ARSON NOT RULED OUT IN MALAKOFF BLAZE
By: KENNETH DEAN, Staff Writer March 09, 2005
MALAKOFF - Local, state and federal fire investigators were on site Wednesday at the Malakoff Elementary School to determine if arson was the cause of an early morning fire that destroyed the building that housed the school's prekindergarten through first-grade students.
Henderson County Fire Marshal Bob Calder said the blaze began about 3:30 Wednesday morning and quickly became uncontrollable.
"They (firefighters) first made an entry attack, but they saw the ceiling swelling and beams giving way so they pulled back and began to take a defensive position with an aerial attack," he said.
Calder said 60 firefighters from Malakoff, Payne Springs, Log Cabin, Trinidad, Gun Barrel City and Mabank responded to the fire that claimed the school at 310 N. Terry.
"The school is a total loss and early damage estimates are between $5 and $6 million," he said.
Exhausted firefighters rested as fresh crews battled hot spots during the midmorning hours.
Payne Springs Fire Chief Randy Harley told his 12 firefighters to make sure they stayed hydrated and rest.
"Look here guys we're going back into the building in a few so make sure you get some rest and something to drink. Safety is the most important thing," he told his department.
Harley said a fuel truck had been called in because the engines had been running all morning to pump water and was critically low on fuel.
"We've got a truck coming to bring us fuel. We can't afford to run out of gas, because we can't pump water if the truck isn't working and we are still fighting" he said.
Calder said as the fire spread more than 90 percent of the roof collapsed.
"We are watching the exterior walls right now, because some are leaning in and that is a lot of weight. We don't know if a collapse will happen, but we are taking all precautions," he said.
He said it was too early to determine the cause of the fire or where the fire began, but one firefighter said his department first met heavy flames and smoke toward the rear of the 27,963-square-foot building.
Firefighters were still battling flames close to noon on Wednesday.
"What I am hearing now is that most of the fire is on the ground level. There was a lot of fire load in there with all the desks and paper. The stiff northeast wind we are getting now isn't helping us any," he said.
School officials said the building housed 225 students in the pre-kindergarten and first-grade classes, the school's library and the administration offices.
Beverly Massingill, Malakoff Independent School District, said the district acted quickly to notify parents, but students who were left at home to catch a bus were picked up and taken to the high school.
"Of course this is a difficult situation, but everything has been great and we have had a lot of support from other school districts from all over and the community. We are dealing with a loss, but we will make it," she said. "No one was hurt and that is the important thing."

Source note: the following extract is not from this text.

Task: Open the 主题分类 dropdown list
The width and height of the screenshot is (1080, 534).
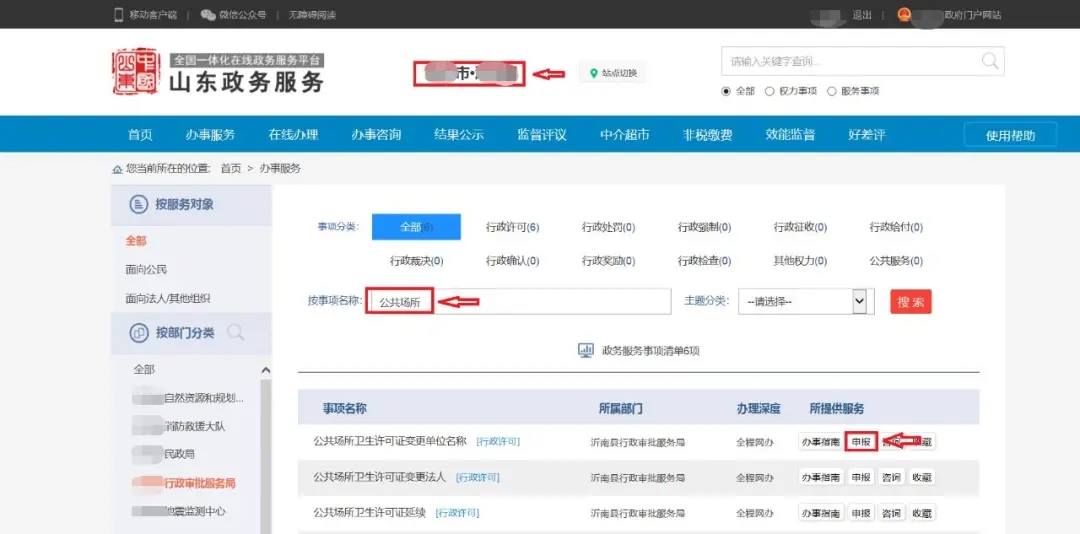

Calder said he called in arson investigators from the state fire marshal's office and the Bureau of Alcohol, Tobacco, Firearms and Explosives (ATF) for additional help.
Clay Alexander, resident senior ATF agent in charge in the Tyler bureau, said he had called in a National Response Team (NRT), to aid in the investigation.
The NRT consists of four teams organized geographically to cover the United States. Each team can respond within 24 hours to assist state and local law enforce-ment/fire service personnel in onsite investigations.
The ATF Web site states the team was formed in 1978 to assist federal, state, and local investigators in meeting the challenges faced at the scenes of significant arson and explosives incidents.
Alexander said the NRT team had been mobilized and would be on the scene by 2 p.m. Thursday to begin assisting in the investigation with its expertise and heavy equipment.
He said the mobilization of the team did not indicate the cause of the fire was arson.
"They (the NRT) can also be called in because of the magnitude of the scene and to assist in smaller communities, which Malakoff is," Alexander said. "It does not mean this was arson."